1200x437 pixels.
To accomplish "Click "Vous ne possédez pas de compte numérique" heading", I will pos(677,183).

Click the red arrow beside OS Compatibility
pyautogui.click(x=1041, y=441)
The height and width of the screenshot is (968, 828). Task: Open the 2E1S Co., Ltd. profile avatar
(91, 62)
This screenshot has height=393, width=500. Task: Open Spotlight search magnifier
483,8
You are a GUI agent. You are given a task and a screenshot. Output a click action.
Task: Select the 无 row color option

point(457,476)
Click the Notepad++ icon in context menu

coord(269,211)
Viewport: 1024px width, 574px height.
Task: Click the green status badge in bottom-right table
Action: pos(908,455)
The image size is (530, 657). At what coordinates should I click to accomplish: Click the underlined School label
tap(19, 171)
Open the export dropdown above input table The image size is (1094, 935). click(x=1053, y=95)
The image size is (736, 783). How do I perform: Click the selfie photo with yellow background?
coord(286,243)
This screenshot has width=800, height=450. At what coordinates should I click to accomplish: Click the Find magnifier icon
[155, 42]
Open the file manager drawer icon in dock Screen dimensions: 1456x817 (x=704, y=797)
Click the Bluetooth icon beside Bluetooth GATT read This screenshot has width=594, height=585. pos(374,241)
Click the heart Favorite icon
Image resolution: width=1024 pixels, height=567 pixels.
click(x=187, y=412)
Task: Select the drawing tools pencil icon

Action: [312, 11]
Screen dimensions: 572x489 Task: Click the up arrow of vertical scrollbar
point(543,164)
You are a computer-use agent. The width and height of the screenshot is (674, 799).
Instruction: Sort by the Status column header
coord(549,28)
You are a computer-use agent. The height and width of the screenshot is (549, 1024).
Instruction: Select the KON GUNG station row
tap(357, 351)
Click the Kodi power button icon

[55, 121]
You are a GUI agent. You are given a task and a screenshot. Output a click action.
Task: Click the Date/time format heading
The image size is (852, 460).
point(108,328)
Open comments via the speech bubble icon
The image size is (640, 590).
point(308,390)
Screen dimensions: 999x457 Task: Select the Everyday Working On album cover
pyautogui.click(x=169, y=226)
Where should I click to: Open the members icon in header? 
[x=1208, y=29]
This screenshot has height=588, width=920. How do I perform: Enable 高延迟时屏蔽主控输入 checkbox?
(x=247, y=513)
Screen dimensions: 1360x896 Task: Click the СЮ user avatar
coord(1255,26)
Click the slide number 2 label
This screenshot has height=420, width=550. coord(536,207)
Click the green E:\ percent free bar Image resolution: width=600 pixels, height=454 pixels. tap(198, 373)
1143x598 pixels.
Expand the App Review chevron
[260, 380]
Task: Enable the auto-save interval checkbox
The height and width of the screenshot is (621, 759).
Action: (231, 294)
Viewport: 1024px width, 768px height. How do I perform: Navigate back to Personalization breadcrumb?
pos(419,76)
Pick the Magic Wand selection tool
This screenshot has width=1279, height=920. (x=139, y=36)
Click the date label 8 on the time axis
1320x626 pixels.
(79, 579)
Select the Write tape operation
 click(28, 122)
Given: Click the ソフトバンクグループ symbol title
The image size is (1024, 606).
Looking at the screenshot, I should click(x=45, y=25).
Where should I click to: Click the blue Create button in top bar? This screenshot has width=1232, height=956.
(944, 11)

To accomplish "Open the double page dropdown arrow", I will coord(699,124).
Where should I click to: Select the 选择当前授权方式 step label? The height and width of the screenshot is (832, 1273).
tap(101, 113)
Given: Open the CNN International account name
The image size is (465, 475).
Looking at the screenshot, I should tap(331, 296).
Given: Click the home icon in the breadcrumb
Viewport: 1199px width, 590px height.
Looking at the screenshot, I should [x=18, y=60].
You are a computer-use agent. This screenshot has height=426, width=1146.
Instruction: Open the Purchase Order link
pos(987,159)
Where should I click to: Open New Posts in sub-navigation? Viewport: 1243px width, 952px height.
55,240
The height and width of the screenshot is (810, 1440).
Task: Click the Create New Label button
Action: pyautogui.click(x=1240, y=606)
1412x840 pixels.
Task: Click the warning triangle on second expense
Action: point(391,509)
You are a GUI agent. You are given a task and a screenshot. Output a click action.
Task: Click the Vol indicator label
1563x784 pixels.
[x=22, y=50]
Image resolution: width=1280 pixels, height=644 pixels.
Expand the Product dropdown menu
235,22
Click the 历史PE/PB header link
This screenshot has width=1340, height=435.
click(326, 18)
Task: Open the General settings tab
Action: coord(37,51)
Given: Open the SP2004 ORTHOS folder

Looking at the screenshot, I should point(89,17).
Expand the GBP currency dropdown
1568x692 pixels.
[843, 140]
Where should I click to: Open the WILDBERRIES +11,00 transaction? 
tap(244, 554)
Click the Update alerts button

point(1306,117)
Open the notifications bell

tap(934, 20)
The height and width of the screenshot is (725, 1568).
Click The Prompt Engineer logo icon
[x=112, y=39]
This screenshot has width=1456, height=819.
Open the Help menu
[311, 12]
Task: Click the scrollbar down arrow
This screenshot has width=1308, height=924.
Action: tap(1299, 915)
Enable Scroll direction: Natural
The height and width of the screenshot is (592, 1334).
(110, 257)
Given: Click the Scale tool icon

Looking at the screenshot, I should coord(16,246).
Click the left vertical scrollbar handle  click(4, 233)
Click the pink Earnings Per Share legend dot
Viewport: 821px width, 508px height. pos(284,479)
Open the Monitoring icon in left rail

→ **Your instructions**: Output the line containing "Expand the GBP currency dropdown" together with all later lines of the entries, exactly as written, through the final line.

→ **Result for this task**:
Expand the GBP currency dropdown
1568x692 pixels.
[843, 140]
Where should I click to: Open the WILDBERRIES +11,00 transaction? 
tap(244, 554)
Click the Update alerts button

point(1306,117)
Open the notifications bell

tap(934, 20)
The height and width of the screenshot is (725, 1568).
Click The Prompt Engineer logo icon
[x=112, y=39]
This screenshot has width=1456, height=819.
Open the Help menu
[311, 12]
Task: Click the scrollbar down arrow
This screenshot has width=1308, height=924.
Action: tap(1299, 915)
Enable Scroll direction: Natural
The height and width of the screenshot is (592, 1334).
(110, 257)
Given: Click the Scale tool icon

Looking at the screenshot, I should coord(16,246).
Click the left vertical scrollbar handle  click(4, 233)
Click the pink Earnings Per Share legend dot
Viewport: 821px width, 508px height. pos(284,479)
Open the Monitoring icon in left rail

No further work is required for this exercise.